The vegetative phenotype of the auxin-resistant diageotropica (dgt) mutant of tomato (Lycopersicon esculentum Mill.) includes reduced gravitropic response, shortened internodes, lack of lateral roots, and retarded vascular development. Here, we report that early fruit development is also dramatically altered by the single-gene dgt lesion. Fruit weight, fruit set, and numbers of locules and seeds are reduced in dgt. In addition, time to flowering and time from anthesis to the onset of fruit ripening are increased by the dgt lesion, whereas ripening is normal. The dgt mutation appears to affect only the early stages of fruit development, irrespective of allele or genetic background. Expression of members of the LeACS (1-aminocyclopropane-1-carboxylic acid synthase, a key regulatory enzyme of ethylene biosynthesis) and LeIAA (Aux/IAA, auxin-responsive) gene families were quantified via real-time reverse transcriptase-polymerase chain reaction in both dgt and wild-type fruits, providing the first analysis of Aux/IAA gene expression in fruit. The dgt lesion affects the expression of only certain members of both the LeACS and LeIAA multigene families. Different subsets of LeIAA gene family members are affected by the dgt mutation in fruits and hypocotyls, indicating that the DGT gene product functions in a developmentally specific manner. The differential expression of subsets of LeIAA and LeACS gene family members as well as the alterations in dgt fruit morphology and growth suggest that the early stages of fruit development in tomato are regulated, at least in part, by auxin- and ethylene-mediated gene expression.

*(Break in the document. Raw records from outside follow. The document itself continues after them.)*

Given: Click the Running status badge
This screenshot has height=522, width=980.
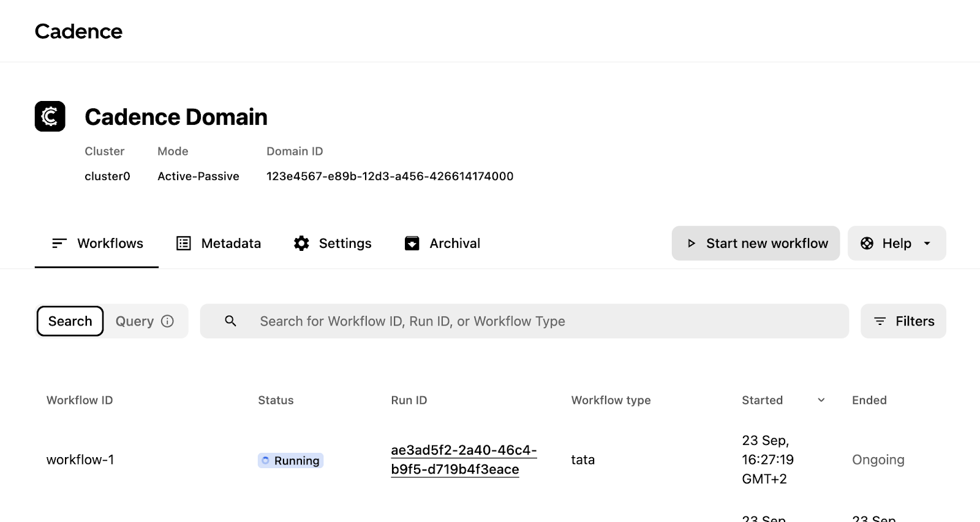Looking at the screenshot, I should tap(290, 461).
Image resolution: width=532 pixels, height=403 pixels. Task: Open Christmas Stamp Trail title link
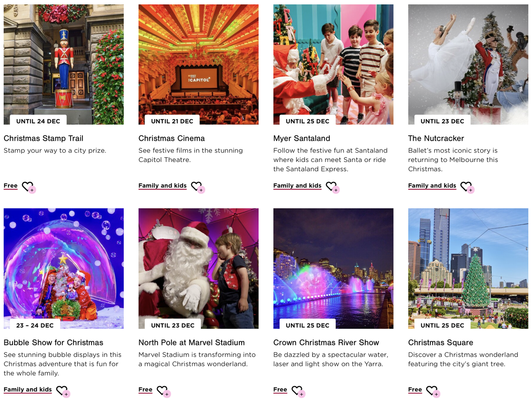[x=43, y=138]
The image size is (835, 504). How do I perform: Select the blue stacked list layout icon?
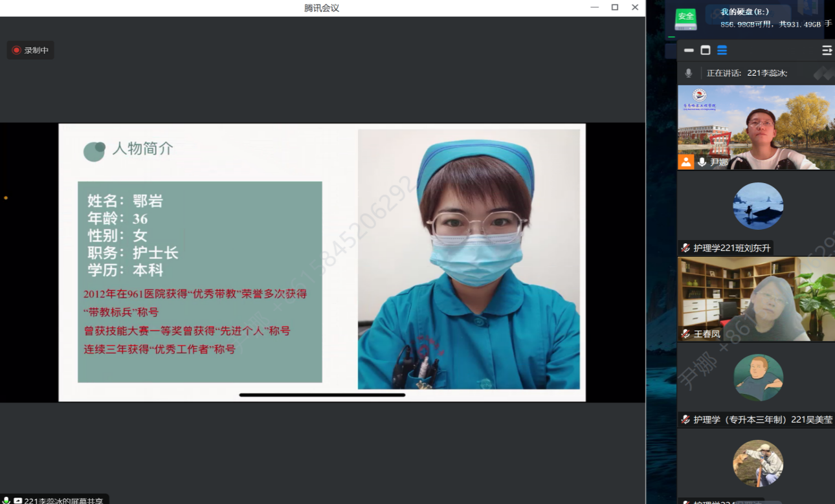722,50
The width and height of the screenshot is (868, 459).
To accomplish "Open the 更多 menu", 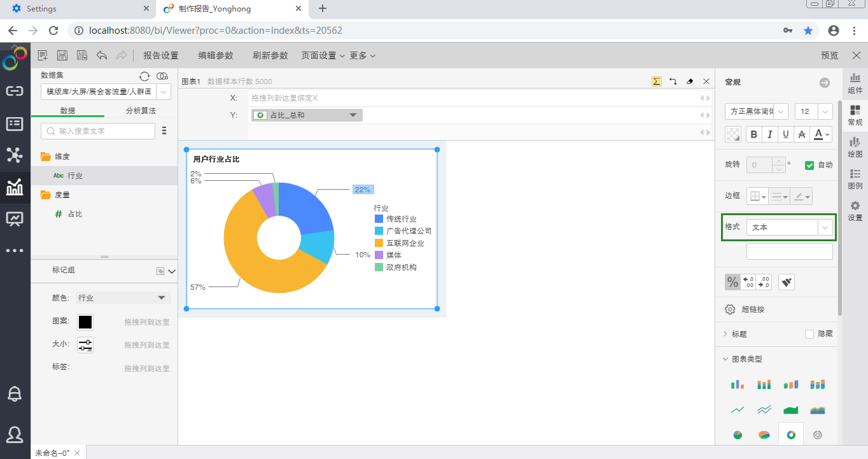I will tap(362, 55).
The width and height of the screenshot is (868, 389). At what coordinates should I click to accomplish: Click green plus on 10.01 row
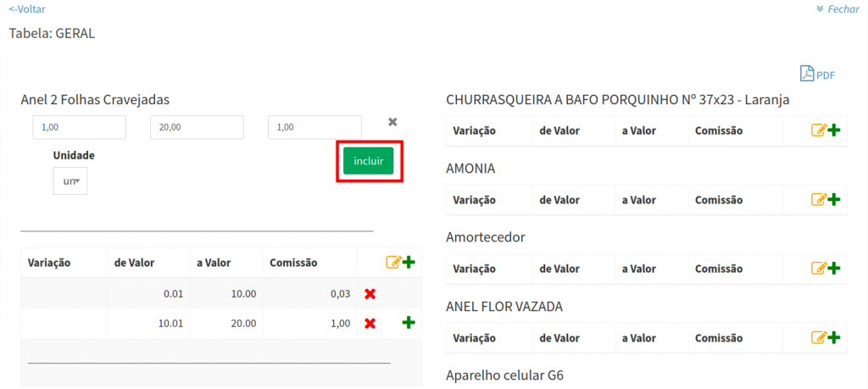[x=408, y=322]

Fine mapping in tomato using microsynteny with the Arabidopsis genome: the Diageotropica (Dgt) locus.

BACKGROUND: The Arabidopsis thaliana genome sequence provides a catalog of reference genes applicable to comparative microsynteny analysis of other species, facilitating map-based cloning in economically important crops. We have applied such an analysis to the tomato expressed sequence tag (EST) database to expedite high-resolution mapping of the Diageotropica (Dgt) gene within the distal end of chromosome 1 in tomato (Lycopersicon esculentum). RESULTS: A BLAST search of the Arabidopsis database with nucleotide sequences of markers that flank the tomato dgt locus revealed regions of microsynteny between the distal end of chromosome 1 in tomato, two regions of Arabidopsis chromosome 4, and one on chromosome 2. Tomato ESTs homeologous to Arabidopsis gene sequences within those regions were converted into co-dominant molecular markers via cleaved amplified polymorphic sequence (CAPS) analysis and scored against an informative backcross mapping population. Six new microsyntenic EST (MEST) markers were rapidly identified in the dgt region, two of which further defined the placement of the Dgt gene and permitted the selection of a candidate tomato bacterial artificial chromosome clone for sequence analysis. CONCLUSIONS: Microsynteny-based comparative mapping combined with CAPS analysis of recombinant plants rapidly and economically narrowed the dgt mapping region from 0.8 to 0.15 cM. This approach should contribute to developing high-density maps of molecular markers to target-specific regions for positional cloning and marker-assisted selection in a variety of plants.